Usually good planning prevents this sort of circumstance from occuring, but unfortunately for me, this spring has been pretty non-stop.  From art histroy to MoCCA, it's been hard to make the time necessary to recharge my batteries.

It got particularly bad as I struggled to find inspiration.  Sadly, I know 7" Kara chapter 2 won't make me any money in it's current print interation.  Double sided, large format color printing is expensive, and I can't afford to charge customers more than the meerest profit margins if I want to see any sales.  I've been posting the pages online to my Twitter, Tumblr, and to this blog, but the reaction has been muted to say the best, so completing this chapter won't make me more popular.  And publishers are hesitant to print color comics by a newcomer, let alone WATERCOLOR comics by a new comer, so it probably won't advance my career.  This led me to wonder "Why am I putting in all this effort?"

It took getting back to my roots to find my Icee.  Talking about the stories that I love and inspire me, stories that give the reader something more than they started with.  I thought about how I felt the first time I watched Howl's Moving Castle at the Canal Place Theatre on Canal Street, in a theatre no bigger than my living room with a screen hardly bigger than my current TV.  I remember watching it with my highschool boyfriend, clutching his hand and sobbing with Sophie as she dealt with Howl's hair drama meltdown.  I remember crying at the end, when Sophie returns Howl's heart, and I remember hearing others in the audience sniffling as well.

I'd gone into that movie annoyed, tired, cranky at getting lost on the interstate for thirty minutes.  I left that movie hopeful and happy, wanting to create something amazing.  I was inspired and my head buzzed with ideas. 

The only reason I make comics is to give a gift to others.  I want to make others feel happy or inspired.  If I'm successful in this, even a little bit, then the time it takes to make those comics is worth it. 

In three years of critiques of my anatomy, perspective, shot choices, and style, I'd never once been critiqued on how successful a mini comic was at conveying its story.  It seems like we focused on everything but, like we danced around the heart of what makes this job worth it.  It's a sensitive subject, one we try to ignore perhaps, but all roads lead to Rome.  Money, popularity, those things pay the bills yeah, but they also indicate that what we created has value to SOMEONE.  This is why people slave over webcomics.  It's why they sell their mini comics for a dollar a pop, when time and labor would cost ten times that.  We all want our work to have value to others, we all want the sacrifices we've made making these things to mean something.  Otherwise, it's just wasted time.

My reasons for writing this blog aren't far from my reasons for making comics.  I want to give a gift, if I can.  I spend a lot of time and money trying to share what I know, and to find out answers, in an attempt to help others.  It's discouraging when all I hear after months of radio silence is a complaint about how I may be possibly doing something wrong (protip:  I research stuff before advising it, or else I am very clear that it's how *I* personally do it, and that results may vary.)  It's never a quiet email to alert me to this fact, it's always very public- a barrage of tweets where everyone can see, no private opportunity to resolve the matter, and I find this discouraging.  I try to keep in mind that when 'everything is going well, no one notices, but if you make a mistake, the world will hear'.
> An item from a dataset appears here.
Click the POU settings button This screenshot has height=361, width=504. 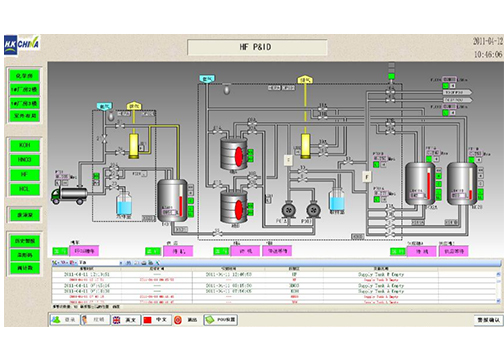(221, 320)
This is a bit rambly, but I have two points to make.  1. Find your Icee.  and 2. Pursue it.  And if you have trouble attaining that Icee, vocalize it.  Maybe others are willing to help you get it.  Maybe others want it too, and you can work together.

Comments

  1. I feel like shot choice is more closely tied to the story than the other features criticized. I've heard other students refer to changing shots in order to convey a particular message. But I agree, other than how well your art demonstrates your story, it hasn't seemed like your critiques have discussed story much at all.